◆ **AUFGABENSTELLUNG**
Gib aus dem Textauszug über Wilhelm Krelle unten alles von „Mario A. ermittelte, dass“ bis hinunter zu „nach nicht möglich.“ wortgetreu wieder.

◆ **ANGEZEIGTER TEXTAUSZUG**

=-=-=-=-=

Mario A. ermittelte, dass der mehrfache Ehrendoktor und auch ökonomische Berater der Bundesregierung ab Sommer 1944 Kommandeur der SS-Division "Götz von Berlichingen" war. Einer 16.000 Mann starken Spezialeinheit, der mehrere Kriegsverbrechen zur Last gelegt werden. Mario A. findet es erschütternd, dass das Konterfei des Ex-Sturmbannführers Wilhelm Krelle im Berliner Bundespräsidialamt noch immer in einer Reihe mit verdienstvollen Bürgern an einer Wand hängt. Er sagt: "Das ist ein Kriegsverbrecher. Da muss das Gesetz geändert werden." 2007 hatte das Bundespräsidialamt auf Anfrage erklärt, eine Aberkennung des Bundesverdienstkreuzes sei postum dem Gesetze nach nicht möglich.

=-=-=-=-=

◆ **DATEN**

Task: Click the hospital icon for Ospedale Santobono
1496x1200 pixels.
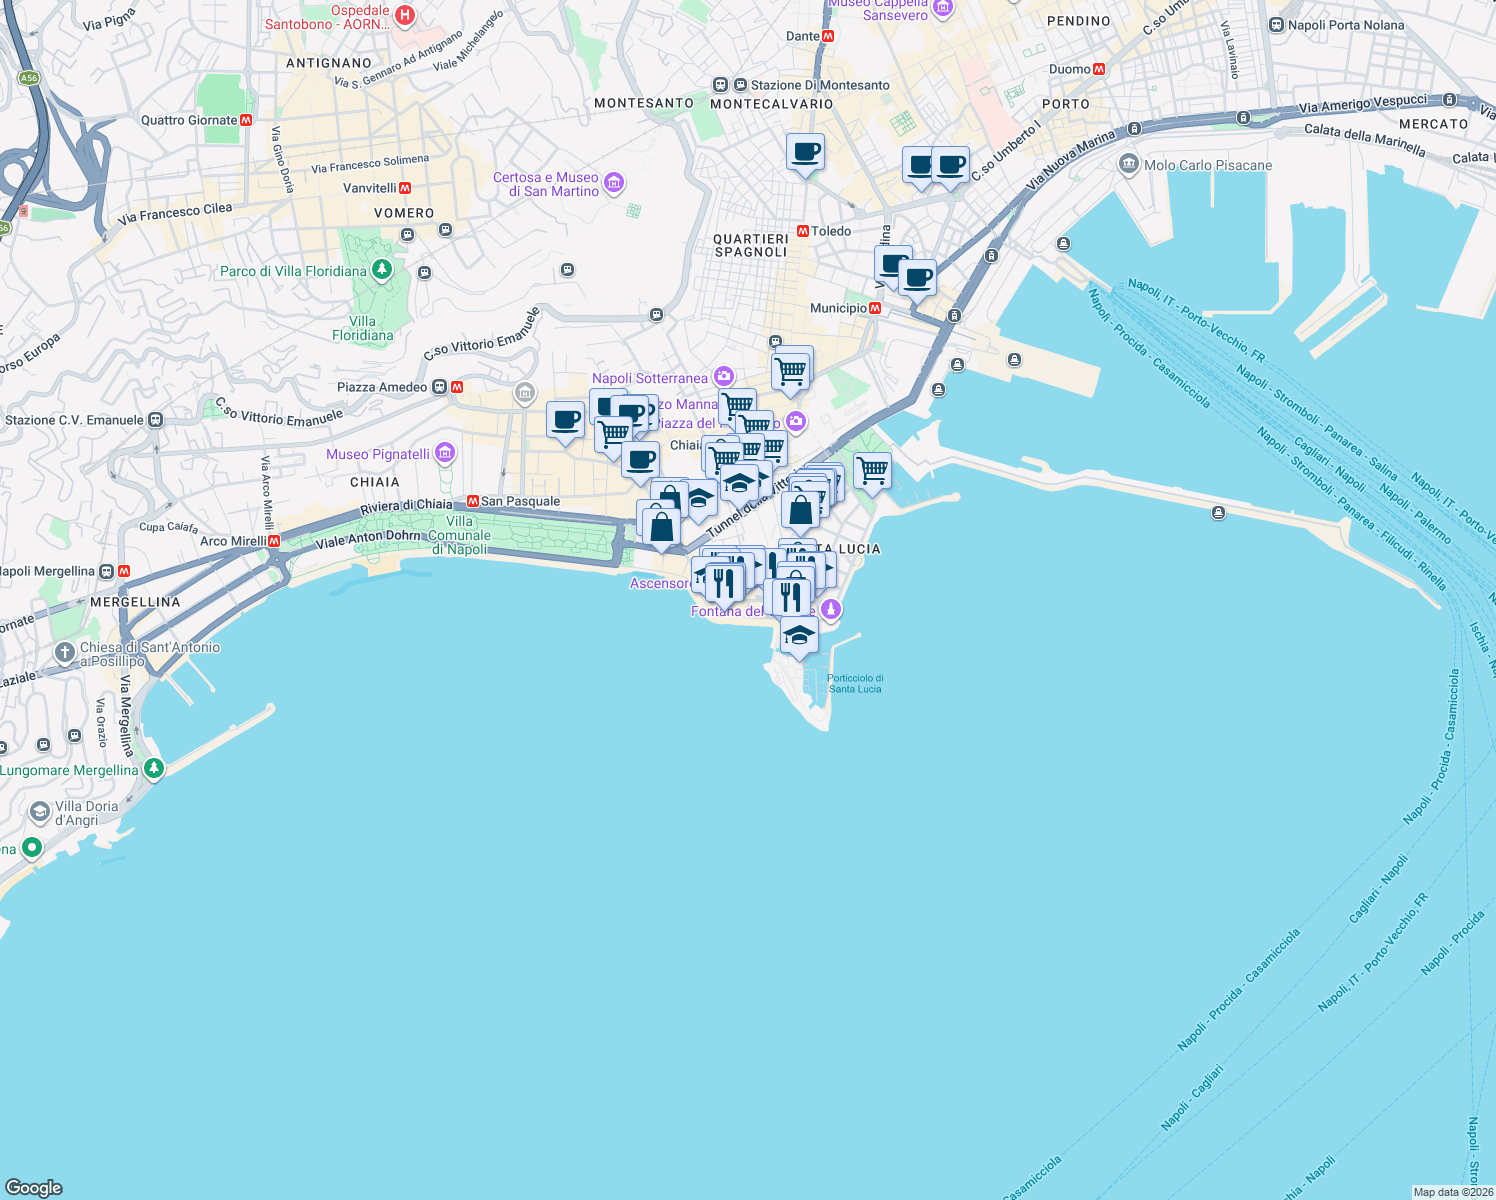Action: (403, 16)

=-=-=-=-=

◆ **RICHTIGE ANTWORT**
Mario A. ermittelte, dass der mehrfache Ehrendoktor und auch ökonomische Berater der Bundesregierung ab Sommer 1944 Kommandeur der SS-Division "Götz von Berlichingen" war. Einer 16.000 Mann starken Spezialeinheit, der mehrere Kriegsverbrechen zur Last gelegt werden. Mario A. findet es erschütternd, dass das Konterfei des Ex-Sturmbannführers Wilhelm Krelle im Berliner Bundespräsidialamt noch immer in einer Reihe mit verdienstvollen Bürgern an einer Wand hängt. Er sagt: "Das ist ein Kriegsverbrecher. Da muss das Gesetz geändert werden." 2007 hatte das Bundespräsidialamt auf Anfrage erklärt, eine Aberkennung des Bundesverdienstkreuzes sei postum dem Gesetze nach nicht möglich.